We can save this plot using the ggsave()
function.
Remember that by default R will save the last rendered plot. We can
specify the height, width, and dpi for the figure when we save it. This
makes it super easy to meet your target journal’s figure formatting
requirements.
R
ggsave(filename = "figures/time_series_NDVI.png",
height = 5, width = 5, dpi = 600)
Challenge 2: Divergent Color Ramps
When we used the paste()
function to modify the tile
labels we replaced the beginning of each tile title with “Day”. A more
descriptive name could be “Julian Day”. Update the plot above with the
following changes:
- Label each tile “Julian Day” with the julian day value following.
- Change the color ramp to a divergent brown to green color ramp.
Questions: Does having a divergent color ramp represent the data better than a sequential color ramp (like “YlGn”)? Can you think of other data sets where a divergent color ramp may be best?
R
NDVI_HARV_stack_df <- NDVI_HARV_stack_df %>%
mutate(panel_name = gsub("Day", "Julian Day", panel_name))
brown_green_colors <- brewer.pal(9, "BrBG")
ggplot() +
geom_raster(data = NDVI_HARV_stack_df,
mapping = aes(x = x, y = y, fill = value)) +
facet_wrap(~panel_name, ncol = 5) +
scale_fill_gradientn(colours = brown_green_colors) +
labs(title = "Landsat NDVI - Julian Days",
subtitle = "Harvard Forest 2011",
fill = "NDVI") +
theme_void() +
theme(plot.title = element_text(hjust = 0.5, face = "bold"),
plot.subtitle = element_text(hjust = 0.5),
strip.text = element_text(margin = unit(c(0,0,2,0), "pt")))

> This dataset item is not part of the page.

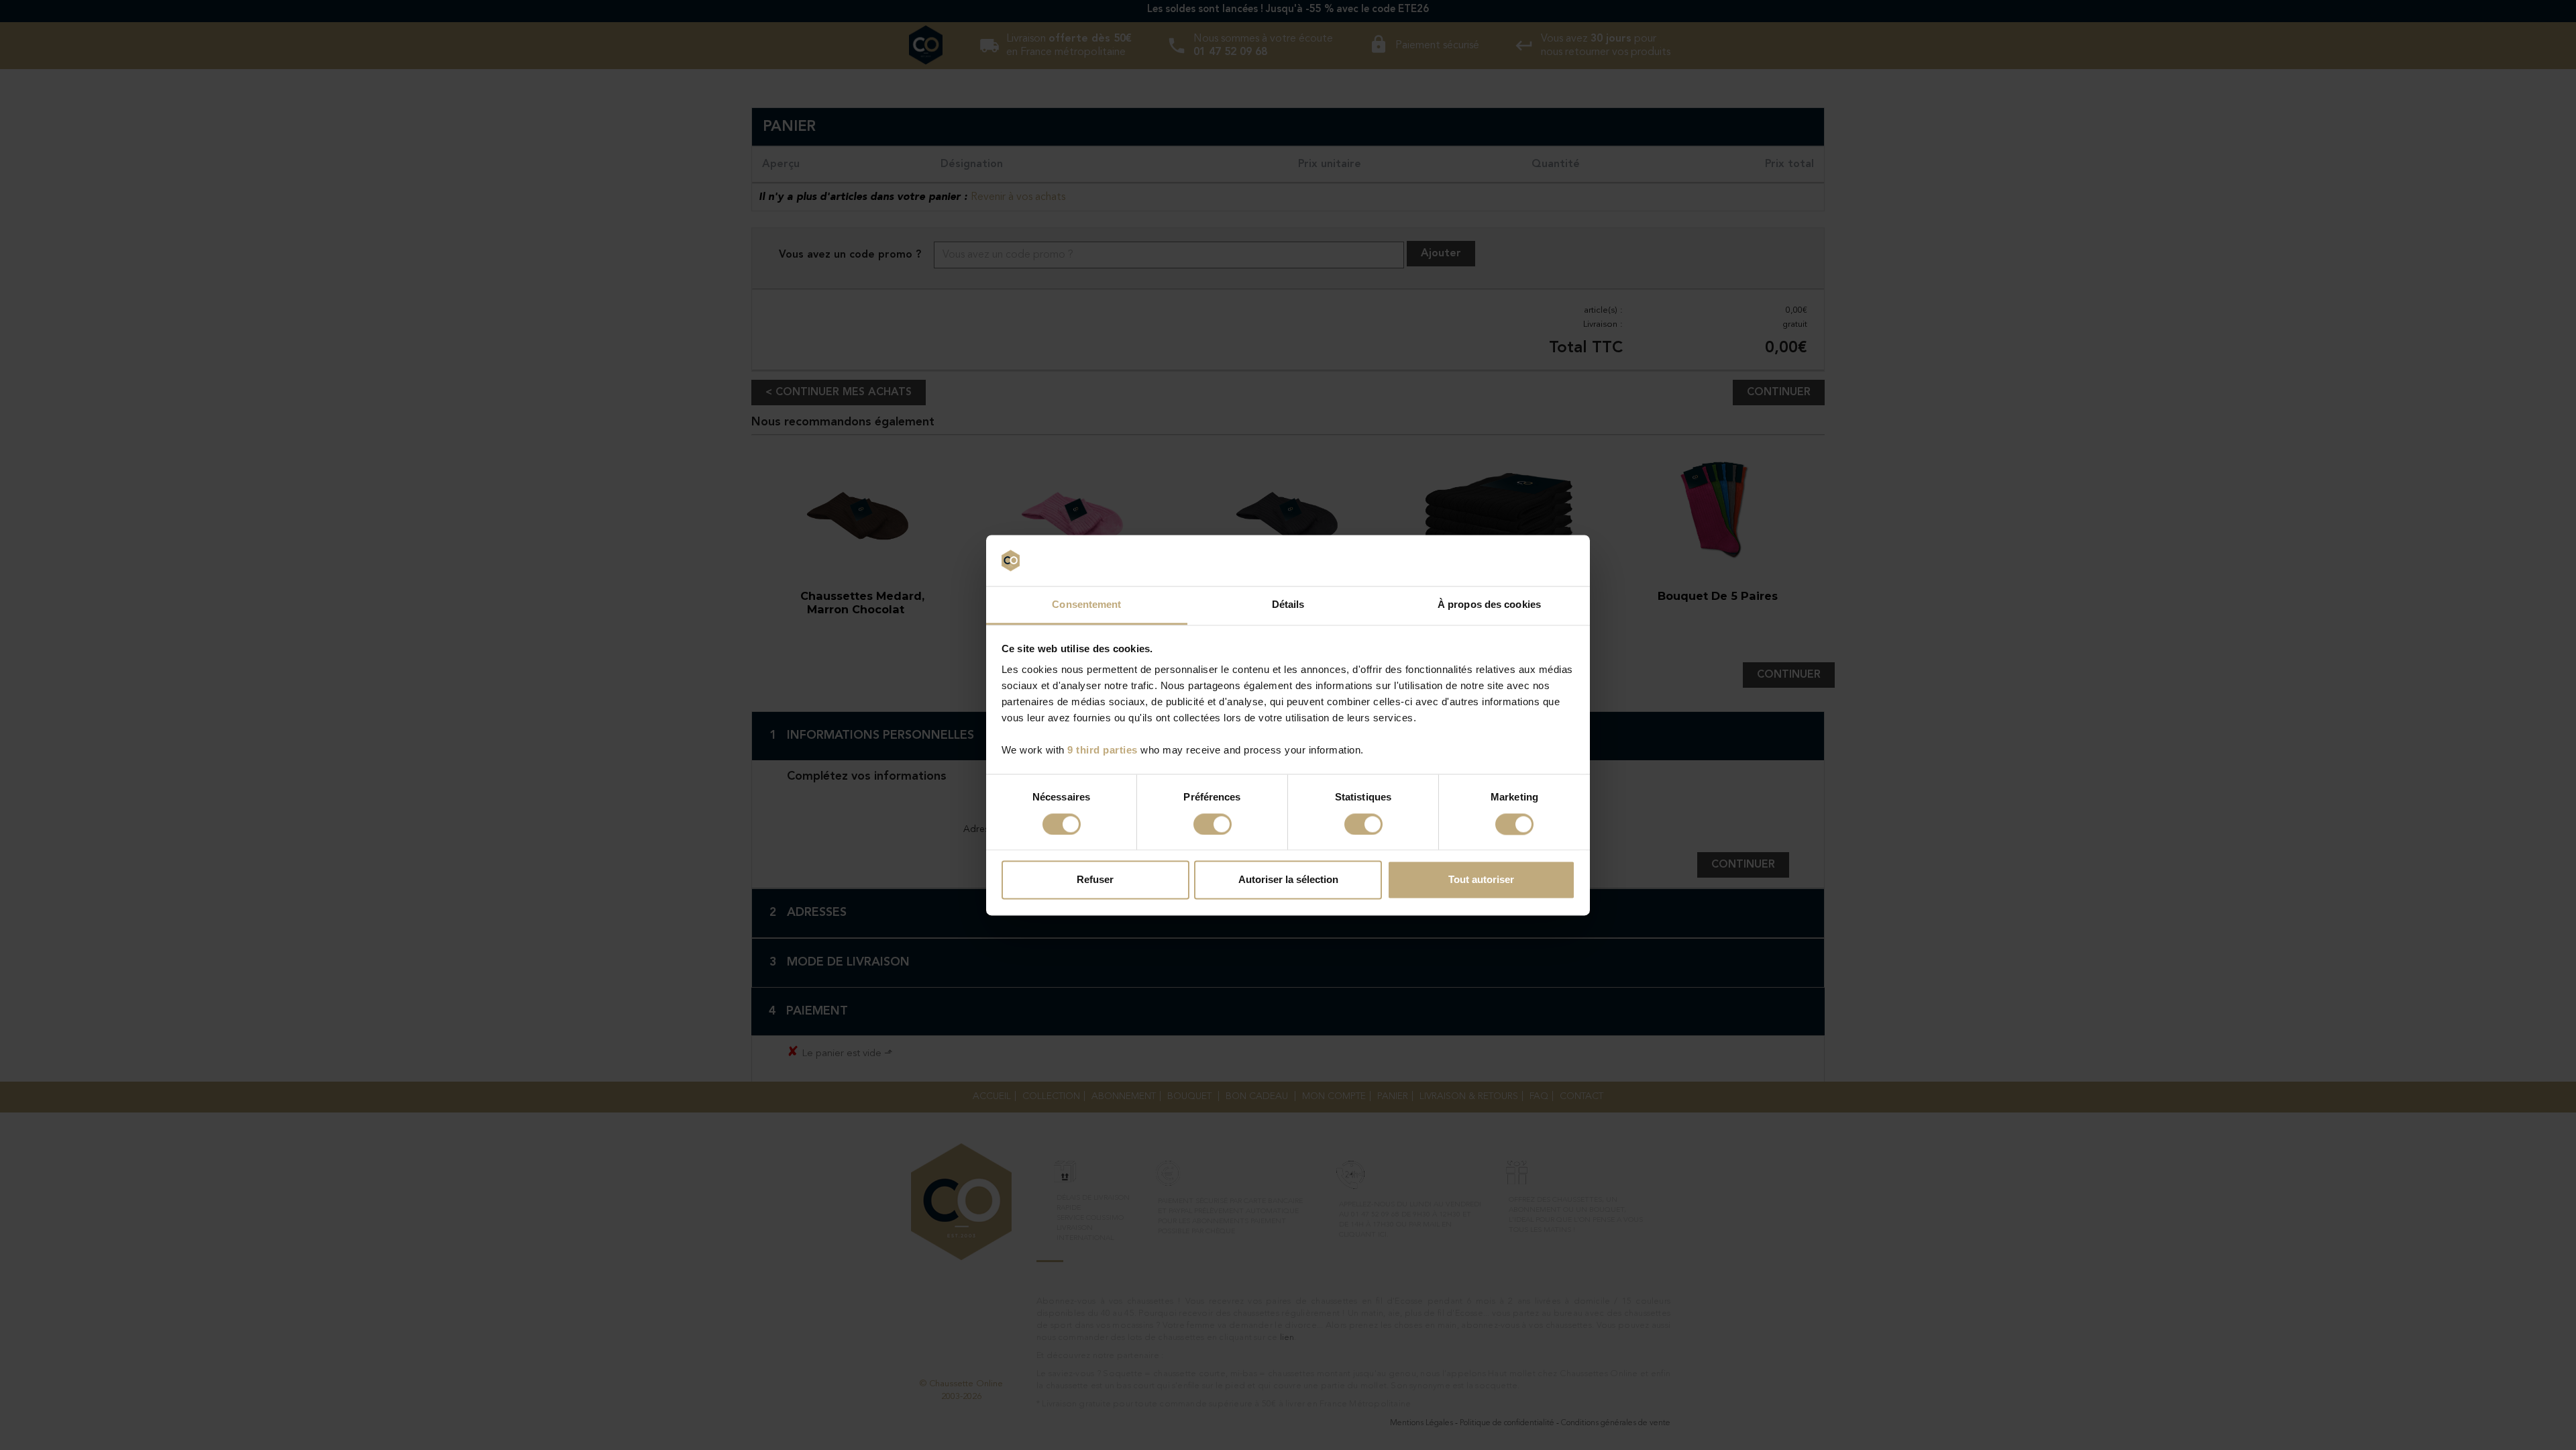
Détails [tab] (1288, 605)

For NDVI data, the sequential color ramp is better than the divergent as it is more akin to the process of greening up, which starts off at one end and just keeps increasing.
Key Points
- Use the
theme_void()
function for a clean background to your plot. - Use the
element_text()
function to adjust text size, font, and position. - Use the
brewer.pal()
function to create a custom color palette. - Use the
gsub()
function to do pattern matching and replacement in text and thepaste()
function to add to your current text.